Bill Knight column for Thurs., Fri., or Sat., Aug. 27, 28 or 29
Before Gov. Bruce Rauner compromises on a state budget, he’s demanding lawmakers agree to his “Turnaround Agenda,” a misnamed list of changes ranging from limiting settlements judges and juries can award in lawsuits to restricting workers compensation protections. In the mix is his bid to abolish prevailing-wage laws
Eliminating or even weakening prevailing wage laws (PWLs) would lower wages, worsen job safety and hurt local economies – all without saving any money.
PWLs require local governments – municipalities, counties, school districts, etc. – to pay the prevailing wages in that county on taxpayer-funded building projects. In Illinois, the state Department of Labor updates the figures monthly. It’s designed to ensure that taxpayers’ funds aren’t used in ways leading to inferior wage levels, deteriorating local standards of living, workers from outside the areas getting local jobs, cost overruns, or worse.
It’s a brake on a race to the bottom, and we need to sometimes check that brake, for economic safety’s sake.
Rauner basically wants to cut the brake line.
If he browbeats the legislature to kill PWLs, “Look out below!”
Multiple studies have shown that prevailing-wage projects are not more expensive. The Federal Highway Administration, Pennsylvania’s Keystone Research Center, and a Colorado analysis of highway construction projects all demonstrate that prevailing wage has no negative cost impact.
In fact, PWLs have the opposite, positive effect, according to “Why Prevailing Wage Laws are the Best Deal for Taxpayers,” a report co-authored last year by Frank Manzo IV, policy director of the Midwest Economic Policy Institute.
“A PWL keeps construction costs down by promoting a high-skilled, high-quality construction workforce that completes jobs on time, the first time,” wrote Manzo and colleague LeNee Carroll, director of policy research at Building Strong Communities. “A PWL also supports in-state contractors and builds local middle-class jobs while driving economic development.
“Ultimately, prevailing wage laws protect worker incomes and raise tax revenues while reducing reliance on government assistance,” the report says. “Prevailing-wage laws should be enacted or strengthened in states across America to protect the middle class and support strong budgets at no additional expense to the taxpayer.”
Research has shown that better pay actually increases productivity and encourages employers to help fund apprenticeships that in turn provide a more skilled, stable work force. That’s better than pre-PWL days, when public-works projects attracted contractors into a region from far away, employers who’d undercut local wages and benefits – and hurt the standard of living there.
Ignoring research, Rauner’s claimed that if PWLs are repealed, projects would save one-fourth of construction costs – an assertion Manzo called “false.”
So why would Rauner and his Big Business backers continue to push for repeal?
It’s another attack on unions, whose presence raises compensation in areas for workers (union or nonunion).

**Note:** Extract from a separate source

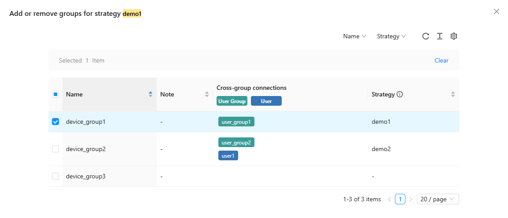Click the Note column sort arrows
The image size is (508, 218).
tap(207, 94)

So resisting such a destructive “turnaround agenda” will depend on rank-and-file appreciation for existing standards, including PWLs, workers compensation and the right to sue for wrongdoing, from product liability to personal injury.
Today, every county and every craft benefit from prevailing wage because it sets a standard of wages and benefits for public works, which then naturally extends into the private sector, elevating the standard of living for the workers who spend their earnings in their communities.
Repealing PWLs, Keystone’s research shows, could lead to less workforce training; a younger, less educated and less experienced workforce; higher injury rates; lower wages; and lower health and pension coverage.
According to Manzo, killing PWLs decreases productivity by more than 10 percent; wages also fall more than 10 percent. Without decent pay, more workers would be closer to needing welfare programs, costing taxpayers more money. In Illinois, such consequences would result in 3,300 lost jobs, $44 million less revenue and $1 billion in lost economic output. Local skilled workers would be tempted to relocate to one of the dozens of states that have PWLs.
Workers with less training result in higher-cost, lower-quality and more dangerous work sites. Killing PWLs would reduce city, state and federal income-tax receipts, reduce the economic impact from public projects, and diminish the standard of living statewide.
Whether on the job site or in the Capitol, vigilance in defending PWLs is necessary. Watch out.